O livro fala da dor da perda. Um pai que, num dia singelo de ida ao supermercado junto com a filha, num lapso percebe que ela não está mais ao seu lado. Stephen, o pai, desesperado, vasculha todos os cantos do estabelecimento, logo sendo ajudado por funcionários e outros clientes que ali estão, em busca da pequena Kate. O desespero dele aumenta à medida que as horas se passam, quando ele terá de voltar para casa e terá de contar para a esposa do desaparecimento da filha…
Mcewan, em sua usual maneira de explorar os limites do suspense, do drama, constrói um delicado livro sobre a tragédia e como as feridas deixadas levam as pessoas ao fundo do poço. Ali, onde se juntam demônios e uma fímbria de luz, o sentido de existir toma nova ressignificação, quando se apresenta a possibilidade de se manter imerso pela dor, pelo desencanto e pela desesperança ou aguardar que a própria vida apresente novas flores pelo caminho destroçado.
O livro também zapeia por outros temas, como o de um controverso comitê que estuda a melhor forma de educar e proteger as crianças, mostrando que, apesar de um livro escrito há mais de 30 anos, sua temática é sombriamente atual.

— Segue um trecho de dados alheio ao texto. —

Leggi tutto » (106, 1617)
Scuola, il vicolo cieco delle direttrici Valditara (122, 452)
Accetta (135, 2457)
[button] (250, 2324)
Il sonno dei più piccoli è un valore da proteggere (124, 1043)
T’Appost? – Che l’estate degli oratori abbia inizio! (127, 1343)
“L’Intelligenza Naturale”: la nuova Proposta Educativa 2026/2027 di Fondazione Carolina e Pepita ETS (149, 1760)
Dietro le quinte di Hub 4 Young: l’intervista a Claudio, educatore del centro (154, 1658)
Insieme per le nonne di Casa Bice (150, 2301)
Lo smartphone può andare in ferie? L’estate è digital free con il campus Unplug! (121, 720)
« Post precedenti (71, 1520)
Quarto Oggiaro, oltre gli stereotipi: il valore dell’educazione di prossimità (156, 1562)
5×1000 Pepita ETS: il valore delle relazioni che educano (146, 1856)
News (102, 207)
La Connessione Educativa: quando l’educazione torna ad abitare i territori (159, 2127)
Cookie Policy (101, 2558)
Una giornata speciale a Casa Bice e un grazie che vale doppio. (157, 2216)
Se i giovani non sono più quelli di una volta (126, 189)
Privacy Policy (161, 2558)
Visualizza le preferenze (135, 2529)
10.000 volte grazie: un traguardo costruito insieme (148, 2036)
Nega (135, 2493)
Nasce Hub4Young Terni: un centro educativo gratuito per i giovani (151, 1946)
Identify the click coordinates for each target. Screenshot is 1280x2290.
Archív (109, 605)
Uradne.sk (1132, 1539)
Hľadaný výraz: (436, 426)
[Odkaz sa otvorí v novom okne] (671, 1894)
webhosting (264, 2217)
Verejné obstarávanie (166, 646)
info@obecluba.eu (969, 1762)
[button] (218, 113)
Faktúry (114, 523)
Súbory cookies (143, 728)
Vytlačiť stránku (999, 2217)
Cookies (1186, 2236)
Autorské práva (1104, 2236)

O que mais me atrai aos romances de Mcewan é a sensibilidade, a honestidade, o senso magistral e poético que ele tem de tornar tantas coisas humanas em palavras, como se absorvendo para o papel, para a frase escrita, o caldeirão pululante de emoções vívidas. A trágica história em “A criança no tempo” é a história da esperança, ainda que no finzinho do túnel e de como o tempo, impiedoso e intransigente como um cossaco russo, pode pregar boas peças na vida da gente.